NEAPOLITAN SHAKESPEARE: LA VOCE UNIVERSALE DELL’AMORE
14 Aprile 2017Gianni Lamagna mette in musica e interpreta i Sonetti del grande drammaturgo inglese.
Il carattere universale è proprio della musica e della poesia, che a ogni latitudine provocano emozioni, così come la capacità della musica napoletana di oltrepassare qualsiasi barriera linguistica. Ma quando l’incontro è tra la tradizione della melodia classica partenopea e il più grande drammaturgo di tutte le epoche, William Shakespeare, non può essere che un matrimonio d’amore.
Ci aveva provato Eduardo De Filippo nel 1983, portando in scena “La Tempesta” recitata in lingua. Oggi Gianni Lamagna va oltre: traduce i sonetti in napoletano, li mette in musica secondo un’interpretazione che non è solo personalissima, ma è il frutto di un lungo lavoro di ricerca.
“Una doppia sfida, linguistica e interpretativa – sorride Gianni Lamagna, già voce della Nuova Compagnia di Canto Popolare e dei Media Aetas, una lunghissima collaborazione con Roberto De Simone -: ho ridotto a 17 i 154 sonetti reinterpretandoli in chiave nostrana, cercando di mantenere inalterata tutta la magnificenza di Shakesperare”.
Un’operazione innovativa, quella di “Neapolitan Shakespeare”, con le musiche curate dallo stesso Lamagna, Giosi Cincotti, e Paolo Raffone, che si fondono diverse anime: il ‘700 napoletano, la tradizione popolare, la musica irlandese. Il risultato è un inno gioioso all’amore, linguaggio trasversale per eccellenza… “Prendiamo il sonetto 116, che rappresenta l’apoteosi del sentimento – sottolinea Lamagna -: l’Autore è epico quando dice he l’amore è un faro, non un gioco del tempo. Con il distico: Se sto sbagliando vorrà dire che io non ho mai scritto e nessuno non ha mai amato”.
La scelta della lingua è un viaggio all’indietro nei secoli che spazia da Basile fino alle radici del ‘300, con incursioni, però, nell’Ottocento e in Viviani. “Alla fine ho scelto la lingua di Gianni Lamagna in cui c’è tutta la mia esperienza”, aggiunge l’interprete–ricercatore, che ne ha tradotti 13, mentre gli altri quattro sono affidati a Raffone, Piera Lombardi, e Nico Arcieri e Cincotti. In tre sonetti Lamagna è accompagnato dalle voci della Lombardi e di Alessio Arena e delle “Mamme di Sisina”.
Dopo 450 anni, dunque, nell’interpretazione di Lamagna, i sonetti shakespeariani confermano la loro universalità di linguaggio.

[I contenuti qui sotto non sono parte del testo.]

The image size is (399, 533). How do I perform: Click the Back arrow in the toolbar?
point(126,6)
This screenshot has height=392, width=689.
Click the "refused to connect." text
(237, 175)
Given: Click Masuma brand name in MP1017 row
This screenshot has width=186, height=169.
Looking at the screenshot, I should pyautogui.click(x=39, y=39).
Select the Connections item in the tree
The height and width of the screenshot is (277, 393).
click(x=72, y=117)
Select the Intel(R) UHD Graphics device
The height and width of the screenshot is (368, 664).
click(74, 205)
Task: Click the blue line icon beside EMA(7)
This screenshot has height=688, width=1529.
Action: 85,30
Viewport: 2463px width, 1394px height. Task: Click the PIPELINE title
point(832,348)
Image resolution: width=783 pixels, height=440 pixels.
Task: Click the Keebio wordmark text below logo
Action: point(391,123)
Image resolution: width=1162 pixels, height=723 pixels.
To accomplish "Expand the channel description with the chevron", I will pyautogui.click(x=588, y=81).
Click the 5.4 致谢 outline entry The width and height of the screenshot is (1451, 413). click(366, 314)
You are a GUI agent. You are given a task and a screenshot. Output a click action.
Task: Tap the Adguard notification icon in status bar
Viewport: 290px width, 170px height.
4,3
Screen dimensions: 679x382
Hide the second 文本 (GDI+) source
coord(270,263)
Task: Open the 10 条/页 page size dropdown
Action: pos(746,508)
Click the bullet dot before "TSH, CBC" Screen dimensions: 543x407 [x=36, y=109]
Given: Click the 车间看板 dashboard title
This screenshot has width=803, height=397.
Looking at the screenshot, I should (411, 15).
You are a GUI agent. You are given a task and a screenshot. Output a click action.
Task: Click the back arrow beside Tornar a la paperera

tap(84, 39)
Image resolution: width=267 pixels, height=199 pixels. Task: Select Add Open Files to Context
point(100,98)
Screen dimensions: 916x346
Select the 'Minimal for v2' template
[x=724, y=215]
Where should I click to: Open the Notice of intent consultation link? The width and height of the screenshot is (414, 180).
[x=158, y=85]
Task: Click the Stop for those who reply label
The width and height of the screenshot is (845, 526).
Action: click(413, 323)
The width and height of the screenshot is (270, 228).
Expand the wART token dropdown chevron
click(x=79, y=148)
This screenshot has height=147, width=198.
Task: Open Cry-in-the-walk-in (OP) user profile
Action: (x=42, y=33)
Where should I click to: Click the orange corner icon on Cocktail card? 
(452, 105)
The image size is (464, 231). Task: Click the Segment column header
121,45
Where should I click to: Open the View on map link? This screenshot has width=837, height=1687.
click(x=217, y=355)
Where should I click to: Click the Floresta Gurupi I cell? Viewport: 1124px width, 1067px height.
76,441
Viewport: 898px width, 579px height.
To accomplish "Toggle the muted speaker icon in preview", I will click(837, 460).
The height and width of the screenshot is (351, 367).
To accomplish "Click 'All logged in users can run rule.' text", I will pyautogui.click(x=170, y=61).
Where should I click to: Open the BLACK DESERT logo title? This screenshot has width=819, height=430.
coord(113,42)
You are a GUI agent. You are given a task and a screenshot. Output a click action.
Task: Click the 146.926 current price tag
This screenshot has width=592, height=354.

E con essi la lingua e la musica napoletana. Più che un concerto, un’opera letteraria: il lavoro di Gianni Lamagna ha avuto non solo entusiastiche accoglienze in Italia e all’estero, da Buenos Aires a Francoforte, ma registra il forte interesse del mondo accademico, con interventi universitari e la menzione speciale, per le traduzioni, al Premio Elsa Morante.
Un esperimento innovativo, che ha richiesto due anni di gestazione e rigorosa ricerca. Oggi, anche grazie alla musica e all’interpretazione di Lamagna, i giovani riscoprono il drammaturgo e poeta di Stratford upon Avon, il suo modo di cantare l’amore, mettendo a nudo i segreti e le pieghe dell’animo umano.
Dopo il successo di Neapolitan Shakespeare, Lamagna sta accarezzando l’idea di mettere in musica tutti e 154. “Un’opera impegnativa – sorride – ma sarà un nuovo inizio”.
Accompagnano Gianni Lamagna in questo viaggio tra i sonetti del Grande Bardo i musicisti Arcangelo Michele Caso (violoncello), Alessandro de Carolis (flauto), Gianluca Falasca (violino), Giosi Cincotti (pianoforte), Michele de Martino (mandolino), Paolo Propoli (chitarra), Vincenzo Lamagna (contrabbasso).